The banking jargon came fast and furious — debit versus credit, interest and principal, savings and checking.
But the fifth- and sixth-graders at Highland Elementary kept up and, when it was their turn, asked lots of intelligent questions about managing money.
All morning on Wednesday, volunteers from First Interstate Bank visited the classrooms at Highland to teach students the finer points of money management.
"Teaching them is rewarding," said Sienna Bell, a First Interstate employee. "There's a lot of adults who don't understand this stuff."
One of the activities gave the students scenarios in which they spend the summer choosing between various activities — some that earned them money and some that cost them money.
At the end of the game, the students reported on what activities they'd chosen and how much money they had a the end of the summer.
One group had decided on a bunch of trips to the pool and the movies.
"So now you're broke," Jodi Jordan, another First Interstate Bank employee told them, smiling.
"They had a lot of fun, it wasn't wrong. Everybody has choices," she told the class. "There's no right or wrong answer, you just have to make decisions."
The employees stressed the importance of saving some money so that the students would have "rainy day" funds. But saving money also gave them "sunny day" funds, fun activities they could do because they'd have the money to do it.
"I'll probably save my money," said fifth-grader Chloe Wismiller.
"I'm saving my money for college," said classmate Rede Evans.
The students, who got First Interstate Bank water bottles at the end of class, seemed to enjoy the presentation.
"I learned a lot about debit cards and credit cards," said fifth-grader Sam George.
Parker Kraske pointed out that it's better to use debit cards than credit cards.
Parker's sister, Aisley, who's also in the class, said she plans to save all her money, too. She liked learning about where money comes from and where it goes.
"It goes to all different places," she said.
Bank volunteer Wendy Roney told the students that as they got older and took jobs and worked hard, they would earn money and, with some of what they learned in class, they'd be able to manage it just a little better.
"We work hard now, why don't we get paid," one fifth-grader asked her.
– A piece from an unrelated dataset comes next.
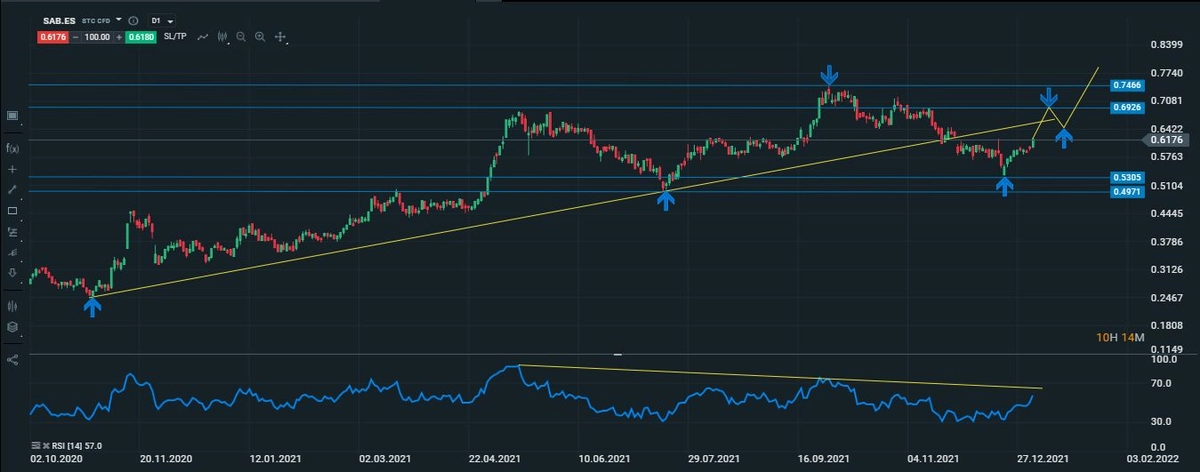Viewport: 1200px width, 472px height.
Task: Click the red sell price 0.6176 button
Action: pos(51,37)
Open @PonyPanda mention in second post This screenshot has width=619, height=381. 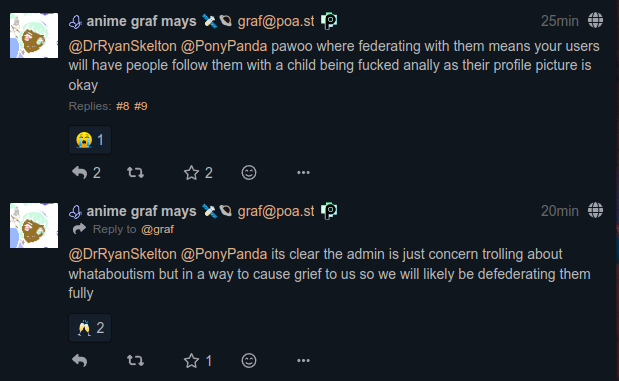[x=224, y=254]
"You get paid in other ways," Roney said with a smile. "You're in school. You learn and you grow."
Among the sixth-graders, the questions got more pointed. One sixth-grade girl reported that her uncle didn't trust banks. They mismanaged his money and messed up paying his bills, she said.
First Interstate was invited to visit Highland through its partnership with the school. The Education Foundation for Billings Public Schools runs the Partners in Education Program, which pairs local businesses with their neighborhood schools.
Highland and First Interstate have been partners for years. However, given the success of the presentations, First Interstate volunteers will be visiting elementary schools throughout the district.
"This is something they can't hear enough," Roney said.